Skills and concepts that students must have mastered

Students need an introductory knowledge of the geology, circulation, and chemistry of the oceans or a local area; many may have enough prior knowledge of ocean biology to complete the exercise without having covered ocean biology yet in class.

How the activity is situated in the course

This activity is situated about two-thirds into a standard survey course. In courses where instructors emphasize the interdisciplinary nature of the oceans, it could be used sooner. Instructors might also use the activity as a wrap-up at the end of a survey course or in conjunction with a review of basics at the beginning of a more advanced course.

The exercise and its introduction require about one 50-minute class period. I follow up with a 2- to 5-minute presentation from each student group in the next class session.


Content/concepts goals for this activity

To connect knowledge about the oceans, a local environment, or an oceanographic issue in a way that fosters interdisciplinary thinking.

Higher order thinking skills goals for this activity

To learn, comprehend, and apply knowledge.

Other skills goals for this activity

For students to recognize how much they already know about the oceans, and to thus build academic confidence.

Description and Teaching Materials

Students see topic lists pertinent to the disciplinary domains of oceanography (biology, chemistry, geology, physics), such as "primary production" for biology and "upwelling" for physics. Students then provide examples, connecting each domain with the others (six examples and in all). For instance, they might connect primary production/biology and upwelling/physics through the delivery of nutrients to the photic zone. Their final task is to make a cross plot, an annotated graphic in which they use examples like these, for a local region or an ecosystem type, and connect the domains. Their cross plots are not unlike textbook diagrams (e.g., Pinet, Invitation to Oceanography, 7th Edition, Figure 1-1) but contain information specific to the selected region or ecosystem.

As a follow-on, in the next class session I project electronic copies of the cross plots and ask each student group to explain their plot.

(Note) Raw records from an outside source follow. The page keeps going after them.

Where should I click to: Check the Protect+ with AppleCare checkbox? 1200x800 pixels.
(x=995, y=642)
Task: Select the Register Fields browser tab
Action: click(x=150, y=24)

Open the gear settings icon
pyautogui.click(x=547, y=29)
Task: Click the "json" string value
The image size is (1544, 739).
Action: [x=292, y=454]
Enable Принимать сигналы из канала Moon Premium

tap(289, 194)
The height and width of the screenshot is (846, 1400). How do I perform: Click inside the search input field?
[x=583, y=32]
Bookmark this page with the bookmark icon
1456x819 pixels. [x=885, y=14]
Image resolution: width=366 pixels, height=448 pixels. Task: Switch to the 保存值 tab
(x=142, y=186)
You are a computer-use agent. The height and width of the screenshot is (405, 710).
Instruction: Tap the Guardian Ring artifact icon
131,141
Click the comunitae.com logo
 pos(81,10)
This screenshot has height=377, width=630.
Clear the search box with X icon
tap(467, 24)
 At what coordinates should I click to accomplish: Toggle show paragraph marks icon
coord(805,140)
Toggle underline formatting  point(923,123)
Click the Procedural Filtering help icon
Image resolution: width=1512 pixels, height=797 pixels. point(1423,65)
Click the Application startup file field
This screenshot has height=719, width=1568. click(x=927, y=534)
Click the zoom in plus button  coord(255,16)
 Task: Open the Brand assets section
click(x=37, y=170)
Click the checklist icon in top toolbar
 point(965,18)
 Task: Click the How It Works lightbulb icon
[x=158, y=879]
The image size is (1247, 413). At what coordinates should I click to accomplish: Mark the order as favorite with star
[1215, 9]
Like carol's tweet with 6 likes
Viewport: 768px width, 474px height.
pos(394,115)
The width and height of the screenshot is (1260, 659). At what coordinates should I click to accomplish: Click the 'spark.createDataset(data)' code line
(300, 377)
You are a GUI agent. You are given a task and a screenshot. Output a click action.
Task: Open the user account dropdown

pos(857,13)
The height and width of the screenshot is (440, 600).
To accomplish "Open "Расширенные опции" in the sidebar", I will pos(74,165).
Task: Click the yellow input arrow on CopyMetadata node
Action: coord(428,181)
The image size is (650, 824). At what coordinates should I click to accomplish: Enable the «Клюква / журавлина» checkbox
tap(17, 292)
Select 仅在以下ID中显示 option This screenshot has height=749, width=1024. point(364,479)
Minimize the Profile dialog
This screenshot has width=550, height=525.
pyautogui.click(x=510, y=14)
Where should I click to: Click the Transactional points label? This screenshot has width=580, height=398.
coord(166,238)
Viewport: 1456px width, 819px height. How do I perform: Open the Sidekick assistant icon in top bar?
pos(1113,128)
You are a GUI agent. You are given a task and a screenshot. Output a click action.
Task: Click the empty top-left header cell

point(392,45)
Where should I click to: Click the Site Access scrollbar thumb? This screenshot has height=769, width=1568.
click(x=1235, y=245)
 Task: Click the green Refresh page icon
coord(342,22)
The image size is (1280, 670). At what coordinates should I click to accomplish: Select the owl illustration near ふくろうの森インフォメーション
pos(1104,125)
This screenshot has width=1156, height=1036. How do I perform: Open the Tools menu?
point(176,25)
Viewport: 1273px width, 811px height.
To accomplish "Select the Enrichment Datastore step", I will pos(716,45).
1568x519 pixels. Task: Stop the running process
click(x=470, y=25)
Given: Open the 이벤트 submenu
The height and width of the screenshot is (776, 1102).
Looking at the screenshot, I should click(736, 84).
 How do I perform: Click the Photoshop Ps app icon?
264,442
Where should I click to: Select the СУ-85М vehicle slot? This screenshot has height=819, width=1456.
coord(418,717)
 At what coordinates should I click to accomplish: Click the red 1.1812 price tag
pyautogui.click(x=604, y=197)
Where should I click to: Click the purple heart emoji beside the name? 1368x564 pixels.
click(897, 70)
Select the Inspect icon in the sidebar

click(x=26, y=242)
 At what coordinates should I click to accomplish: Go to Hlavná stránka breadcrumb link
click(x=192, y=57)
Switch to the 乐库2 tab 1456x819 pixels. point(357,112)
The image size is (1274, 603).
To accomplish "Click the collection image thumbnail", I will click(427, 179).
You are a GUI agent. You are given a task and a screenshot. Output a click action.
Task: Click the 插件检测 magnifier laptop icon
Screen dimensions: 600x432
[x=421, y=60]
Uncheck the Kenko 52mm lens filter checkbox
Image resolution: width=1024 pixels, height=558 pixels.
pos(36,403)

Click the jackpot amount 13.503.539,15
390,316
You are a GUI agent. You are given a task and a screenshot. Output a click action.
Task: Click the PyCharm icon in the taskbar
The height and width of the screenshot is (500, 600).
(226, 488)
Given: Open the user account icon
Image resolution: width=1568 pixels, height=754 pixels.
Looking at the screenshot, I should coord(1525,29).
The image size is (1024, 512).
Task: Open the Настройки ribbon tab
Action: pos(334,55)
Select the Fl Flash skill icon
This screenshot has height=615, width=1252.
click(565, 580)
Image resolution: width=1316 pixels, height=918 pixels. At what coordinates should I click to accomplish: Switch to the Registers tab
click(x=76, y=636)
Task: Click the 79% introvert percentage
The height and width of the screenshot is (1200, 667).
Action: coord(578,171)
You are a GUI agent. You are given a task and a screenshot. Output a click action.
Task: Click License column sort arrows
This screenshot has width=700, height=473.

  • Instructors should customize the handout with the topics covered so far in their courses.
  • The handout refers to local areas, which the instructor should replace or delete.
  • The cross plot example that the handout shows is from an editable PowerPoint, included below.
Cross plot activity (Microsoft Word 2007 (.docx) 59kB Feb21 18)

Cross plot figure for customizing (PowerPoint 2007 (.pptx) 35kB Feb21 18)

Student-drawn samples (Acrobat (PDF) 77kB Feb21 18)

Follow on assessment (see also Assessment section, below). (Microsoft Word 2007 (.docx) 22kB Feb21 18)

Samples of Student Assessment Activity (Acrobat (PDF) 195kB Feb21 18)

Teaching Notes and Tips

I draw a cross plot at the board and discuss it before the exercise. Hydrothermal vents are a focus area in my course, so I use examples from these locations for the cross plot. Instructors using the Integrate module on coral reefs might do this activity as a follow-on and use a reef ecosystem instead for the work at the board.

Asking students to present their plots to the class provides opportunities for the instructor to help clarify ideas and correct misconceptions. Several samples of student-drawn cross plots are included the teaching material files (above).


On the final exam, I ask students to connect interdisciplinary topics, either with a cross plot or an essay response. I have also altered the cross plots to include "humans", as in the example above ("FinalAssessment.docx"), and have used these in lieu of a final.